Ogni stagione dell’anno presenta diversi vantaggi per praticare sport e attività motorie nel migliore dei modi. Magari in autunno può essere più difficile trovare le motivazioni, il clima spesso non è dei migliori e la stanchezza del cambio di stagione può indurre a essere più pigri e sedentari. Tuttavia bisogna contrastare questa sensazione, comune e naturale, pensando ai diversi vantaggi che offre questo periodo dell’anno per tenersi in forma. Per chi ama lo sport all’aria all’aperta, o semplicemente fare qualche camminata, il primo vantaggio è la possibilità di uscire a qualsiasi ora. D’estate le temperature non permettono una grande scelta per praticare movimento fuori casa, il che può essere limitante. In autunno, invece, si può optare per una passeggiata anche in pausa pranzo, ottimizzando così i tempi e smaltendo magari qualche chilo di troppo accumulato durante le vacanze. Inoltre, impostare un’attività regolare in concomitanza con l’inizio dell’anno scolastico o lavorativo è un buon metodo per non differire troppo questa scelta, più difficile da mettere in pratica via via che ci si avvicina all’inverno.

Tante attività per ogni esigenza.

Da settembre in poi ripartono tutte le attività organizzate e la scelta, per chi volesse iniziare uno sport, è molto ampia. Iscriversi in palestra o a un corso è un modo per assumere formalmente un impegno che potrebbe stimolarci di più, anche nei giorni in cui non si trova la motivazione e la voglia di fare movimento. In concomitanza con l’inizio dei corsi, inoltre, è possibile fruire di molta più scelta e provare anche qualche nuova disciplina. Il clima autunnale, ancora poco rigido, rende meno gravoso spostarsi da casa e dedicarsi anche ad attività come il nuoto, sicuramente meno invitante nella stagione più fredda. Per chi non teme la pioggia o il fresco, invece, è ancora comunque piacevole anche stare all’aria aperta, sfruttando anche i benefici degli ultimi raggi solari (che permettono di sintetizzare la vitamina D) e respirando aria che spesso dopo la pioggia è più pulita.

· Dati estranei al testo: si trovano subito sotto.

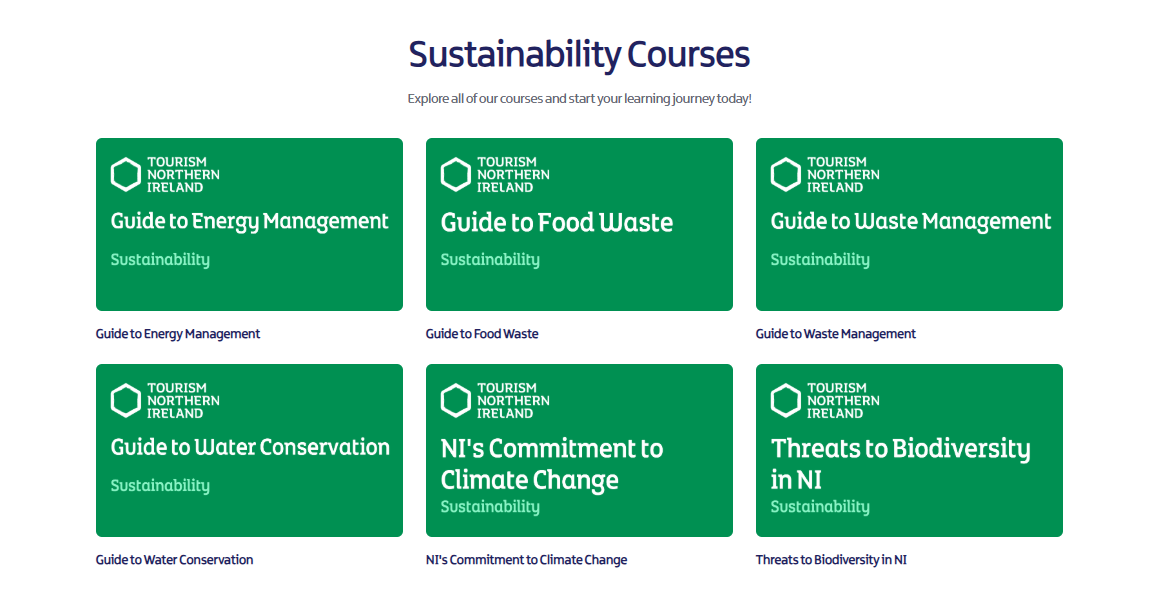Click Guide to Food Waste link below card
The height and width of the screenshot is (603, 1162).
point(482,334)
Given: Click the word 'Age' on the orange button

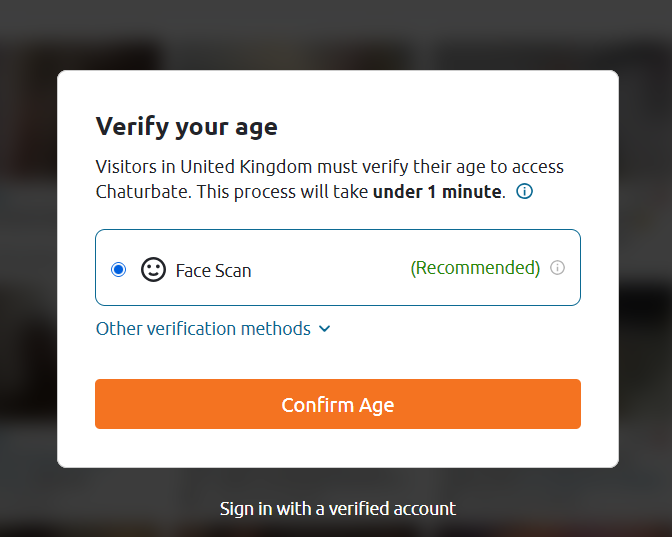Looking at the screenshot, I should [x=377, y=405].
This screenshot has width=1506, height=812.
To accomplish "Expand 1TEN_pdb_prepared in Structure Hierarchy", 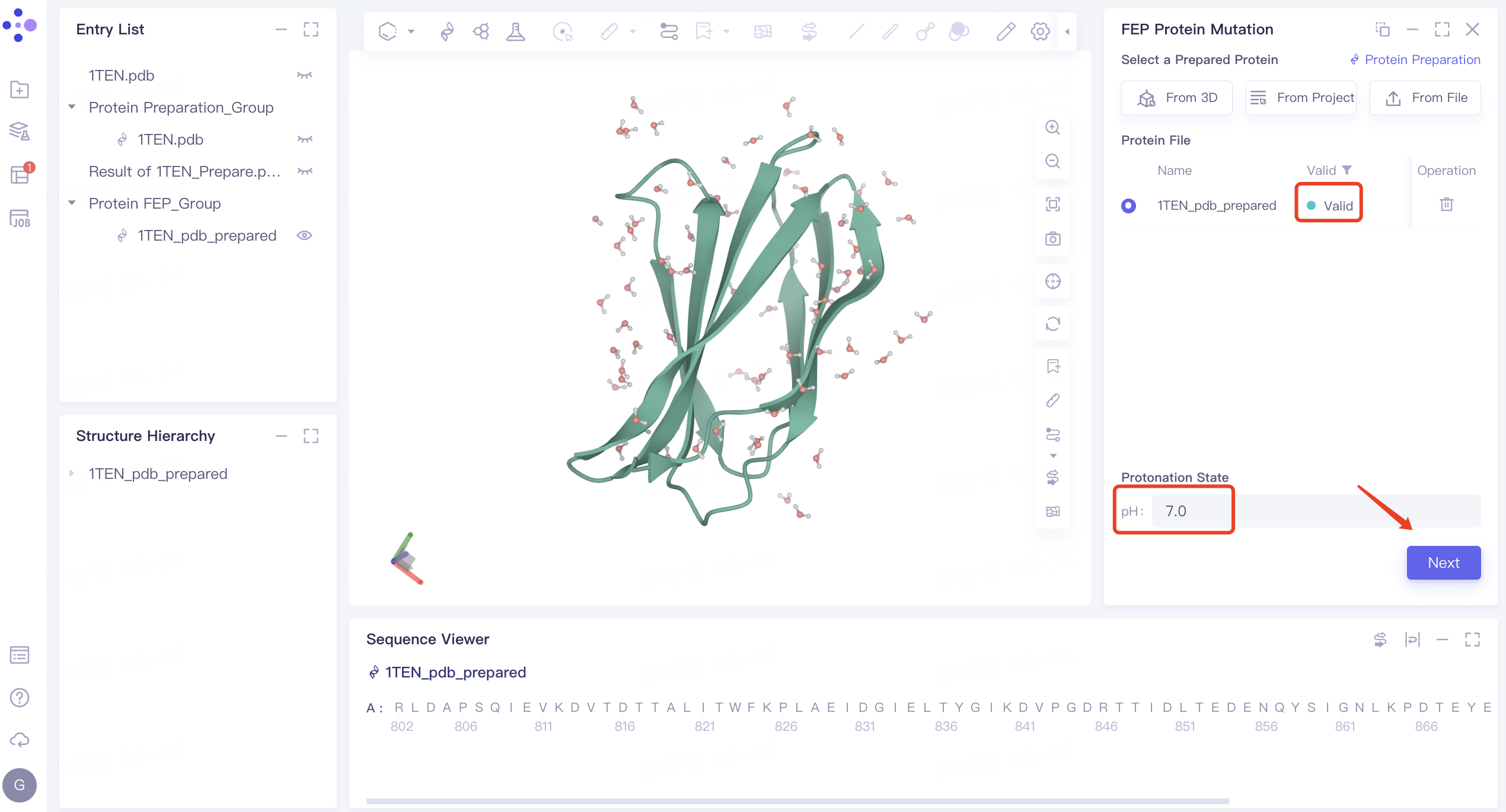I will point(72,474).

Il movimento è sempre benefico.

A prescindere dalla stagione è sempre opportuno ricordare i numerosi benefici dell’attività fisica per la salute. E prima di elencare quelli per il corpo, sottolineiamo quelli per la mente, visto che spesso i disturbi psicologici si acuiscono proprio in autunno. Il movimento stimola la produzione di endorfine, ormoni del buon umore, dando un grande contributo al benessere psicologico. Permette inoltre di rilassare corpo e mente, migliora la qualità del sonno e aiuta a mantenere il peso forma. A livello fisico, poi, porta grandi benefici all’apparato locomotorio, tonificando i muscoli e migliorando la mobilità. Di grande importanza, infine, sono i benefici per l’apparato cardio-vascolare, per la circolazione sanguigna e la regolarizzazione della pressione arteriosa. Un’attività motoria costante riduce il rischio di contrarre patologie croniche come diabete e ipertensione ed è quindi sempre fondamentale fare il possibile per praticarla abitualmente, in qualsiasi stagione dell’anno.